Federal Audit Agency reports on funds set aside for states

TuTu Monroe

A Realist
As Obama Pushes For Second Stimulus, Federal Audit Agency Says States Have Only Spent One-Quarter of Funds Set Aside for Them in First Stimulus

Wednesday, December 16, 2009
By Christopher Neefus


47471.jpg

States used more than 50 percent of stimulus money on increased Medicaid payments (AP photo.)


(CNSNews.com) – As President Obama and congressional Democrats push for a second stimulus package, a federal auditing agency is reporting that less than one-quarter of the economic stimulus money allocated for spending by the states has been used--the majority of which went to cover increases in Medicaid.

In a December report to Congress, the Government Accountability Office said that as of Nov. 27, only $69.1 billion, “or about one quarter of the approximately $280 billion of total Recovery Act funds for programs administered by states and localities had been paid out.

That means that only 24.7 percent of the available funds had been spent by that date.

Of the money already spent, more than 55 percent of it--about $38.2 billion--was spent on health-care programs.

The bulk of the money allocated for state use under the American Recovery and Reinvestment Act of 2008 -- the stimulus law -- is to be spent in Fiscal Year 2010, which began on October 1 and ends September 30, 2010. Over that time period, the federal government plans to spend more than $100 billion of the $280 billion. Spending will then decrease each year through 2016.

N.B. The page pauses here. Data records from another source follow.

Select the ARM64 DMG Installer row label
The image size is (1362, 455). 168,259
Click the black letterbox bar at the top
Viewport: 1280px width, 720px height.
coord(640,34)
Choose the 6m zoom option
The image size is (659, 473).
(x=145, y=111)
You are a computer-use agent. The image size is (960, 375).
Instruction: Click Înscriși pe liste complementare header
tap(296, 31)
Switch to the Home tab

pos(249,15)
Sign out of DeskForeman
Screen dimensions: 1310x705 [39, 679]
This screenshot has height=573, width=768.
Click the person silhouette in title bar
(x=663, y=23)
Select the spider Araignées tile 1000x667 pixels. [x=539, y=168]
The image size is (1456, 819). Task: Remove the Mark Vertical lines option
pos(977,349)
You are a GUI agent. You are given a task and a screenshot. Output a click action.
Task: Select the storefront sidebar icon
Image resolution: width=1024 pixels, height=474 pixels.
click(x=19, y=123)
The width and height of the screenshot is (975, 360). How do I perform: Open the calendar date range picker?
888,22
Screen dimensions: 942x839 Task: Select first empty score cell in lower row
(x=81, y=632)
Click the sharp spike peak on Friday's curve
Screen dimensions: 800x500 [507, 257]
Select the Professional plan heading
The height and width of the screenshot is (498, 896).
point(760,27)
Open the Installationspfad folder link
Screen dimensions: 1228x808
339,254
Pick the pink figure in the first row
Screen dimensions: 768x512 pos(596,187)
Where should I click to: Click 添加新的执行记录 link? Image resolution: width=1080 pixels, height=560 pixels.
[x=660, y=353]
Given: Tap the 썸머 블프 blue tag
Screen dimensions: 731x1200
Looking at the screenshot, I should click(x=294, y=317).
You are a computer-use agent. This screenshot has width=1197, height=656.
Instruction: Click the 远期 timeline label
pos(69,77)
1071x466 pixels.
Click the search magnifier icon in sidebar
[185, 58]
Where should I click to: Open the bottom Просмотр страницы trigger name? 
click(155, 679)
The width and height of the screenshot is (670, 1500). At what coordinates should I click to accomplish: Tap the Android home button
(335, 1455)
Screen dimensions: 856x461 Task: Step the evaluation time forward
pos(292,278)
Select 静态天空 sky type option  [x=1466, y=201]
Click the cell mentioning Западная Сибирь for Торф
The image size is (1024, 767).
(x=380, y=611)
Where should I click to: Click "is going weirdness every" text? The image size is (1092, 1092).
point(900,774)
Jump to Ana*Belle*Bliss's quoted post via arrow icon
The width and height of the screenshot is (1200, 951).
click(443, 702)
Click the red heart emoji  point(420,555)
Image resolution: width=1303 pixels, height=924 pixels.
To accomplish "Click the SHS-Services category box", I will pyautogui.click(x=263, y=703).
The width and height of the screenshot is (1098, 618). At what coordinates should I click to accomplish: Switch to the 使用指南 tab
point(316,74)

However, in a speech last week at the Brookings Institution, a center-left think-tank in Washington, D.C., in which he spoke about the need to create jobs, President Obama presented a package that is being labeled as a “second stimulus.”

Obama’s plan would include more spending on infrastructure, hiring incentives, and emergency aid to states. The president also proposed spending on incentives for people to weatherize their homes and make energy efficient upgrades. The actions would amount to billions more in spending, but the exact price tag would depend on the specific legislation Congress passes.

Even without increases to health care subsidies being considered by the U.S. Senate, more than half of the stimulus money already spent for states went to health care. The chief outlay in that sector for 2009 was for increased aid from the Centers for Medicare & Medicaid Services to states with eligible unemployment rates.

The stimulus bill allowed for a 6.2 percent increase in the Federal Medical Assistance Percentage (FMAP), which establishes the level at which the federal government matches state spending on Medicaid. FMAP changes each year.

Total FMAP increases accounted for $22.3 billion of the $38.2 billion in 2009 health-care spending for states.

According to the Department of Health and Human Services, which reports the percentages annually, the federal government expected to match 75.67 percent of Mississippi’s spending in 2010, more than any other state, but that number will increase to 84.86 percent under the stimulus bill.

The government normally does not match less than 50 percent of a state’s spending. States at that level include New Jersey, Massachusetts and California, but they will all now get a 61.59 percent match under the stimulus bill, according to the GAO.

The GAO said states reported needing the extra FMAP money just to keep up existing services, and were concerned about “program sustainability” in the future.

As the population of eligible patients has grown due to the economic downturn, more than half of the states the GAO studied “reported using these funds to maintain benefits and services and to maintain payment rates fro practitioners and institutional providers,” GAO report said.

As a result, the report said, state-level “concerns about program sustainability persist” and that many state Medicaid programs were considering cutbacks for 2011.

“As for the longer term outlook for their Medicaid programs, the District (of Columbia) and all but one of the sample states reiterated their concerns about the sustainability of their Medicaid programs after the increased FMAP funds are no longer available, beginning in January 2011.”

“In addition,” the GAO said, “most of the sample states and the District reported that projected enrollment increases and further declines in economic conditions and tax revenues have also contributed to their concerns about the longer-term sustainability of their programs.”

Because of these concerns, 11 states and the District of Columbia reported that they were considering reductions in eligibility, benefits, services and fees to hospitals, doctors and insurance companies in Fiscal Year 2011, the report said.

According to the Congressional Budget Office (CBO), the health-care reform bill currently being considered in the United States Senate would further increase the number of patients eligible for Medicaid.

After “scoring” – or analyzing the budget implications -- of the Senate bill, CBO Director Douglas Elmendorf told Senate Majority Leader Harry Reid (D-Nev.) that under the legislation “there would be roughly 15 million more enrollees in Medicaid and CHIP (Children’s Health Insurance Program) than is projected under current law.”

In a floor statement during debate on the Senate health care bill on Monday, Sen. Roger Wicker (R-Miss.) said the Medicaid expansion would place “an undue burden” on the states.

"(W)e are putting a new burden -- if we pass this legislation unamended, that’s going to be a tremendous burden on our governors,” Wicker said.

Sen. Orrin Hatch (R-Utah) similarly said, “I ask my colleagues, if the Reid bill is signed into law, and the Medicaid expansions go into effect, what will the states do to make their budgets work?

“It will just devastate the states,” Hatch said.